Interlude: The Beauty We Love (feat. Eugene Friesen), performed by Gary Schmidt, on the Landscapes of the Heart album
One thing that meditation teaches us is to be in the now. We sit, we breathe, we silently recite our prayer words, we center into the Now … we get distracted, we return, to the breath, to the mantra, to the Now.
Have you ever considered how important it is to be in the Now? We’ve all been drivers and passengers on the road together. You know that sudden rush when cars ahead brake suddenly, or someone merges into your lane without warning? We feel the rush most intensely when we weren’t in the present. In our minds we were already at the meeting, or replaying that unpleasant conversation. In the Now, we are safer, we see the little things that signal we need to be ready to react.
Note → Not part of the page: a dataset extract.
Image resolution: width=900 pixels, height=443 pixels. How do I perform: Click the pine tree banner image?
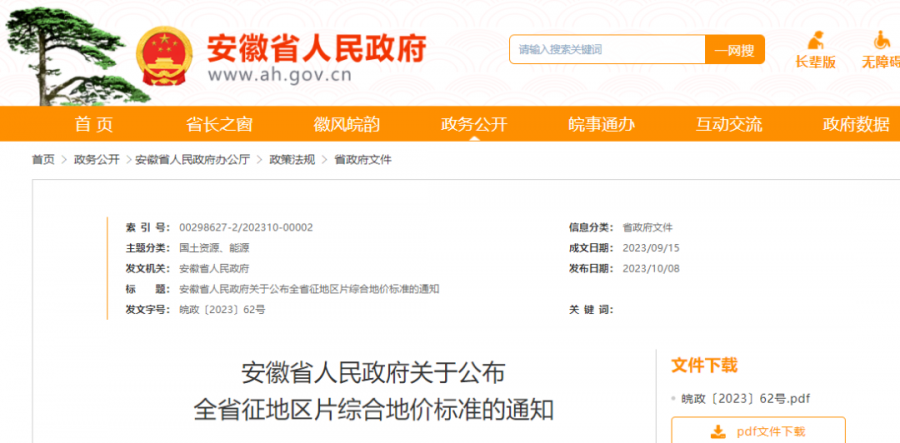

Being in the Now is not only safer, but it can bring more joy into your life. I had to visit a new doctor over in Mountain View in September. Now going to a new doctor can be an anxious time. What will they be like? What will they say? How bad is it, whatever the “it” is? But that particular day, I had been listening to some new music, auditioning pieces that I might use at Meditation, on the drive over. Wayze was guiding my route, and I arrived well ahead of my appointment time. I walked into the medical center, and Wow! There in the atrium hung a Chihuly chandelier. So beautiful. The receptionist gave me directions to my doctor, and when I commented on her good fortune, getting to work with a view of Chihuly all the time, she agreed, handing me a small slip of paper with more information. I walked downstairs, and looked again to see that the chandelier was in two parts — a double chandelier! What a gift. A younger me might have skipped down the hall to the doctor’s waiting room. The joy of seeing the Chihuly was a gift of being in the Now.
Just imagine, how our lives might be, if we live more and more in the Now? Not every doctor’s office will have a colorful chandelier by a famous artist in the lobby, but if we live in the Now, we can catch more of those joy moments. The bright colors of fall foliage, a rainbow, children on their way to the park, a beautifully designed automobile in another lane, a well-cared-for classic car in the parking lot. Being here and now invites more joy into your day, which can be passed on as you encounter the rest of humanity.
Meditation here in our group is a good practice, and if you need some extra encouragement to start, or persevere, in your daily meditation practice, remember this: living in the Now is safer, and happier. Meditation trains your mind to return to the Now.
As John Main tells us:
Meditation is our way of a total entry into the present moment. All of us have a tendency to live in the past or perhaps to live in the future. Do not live either in the past or in the future. Learn to be present wholly to the present moment, to the now, to the now that we can describe as the eternal now of God.
[John Main, “Silence and Stillness in Every Season: Daily Readings with John Main” by Paul Harris, Laurence Freeman. Pages 122.]
Delivered at Resurrection Catholic Church, Aptos, California, on October 26, 2017.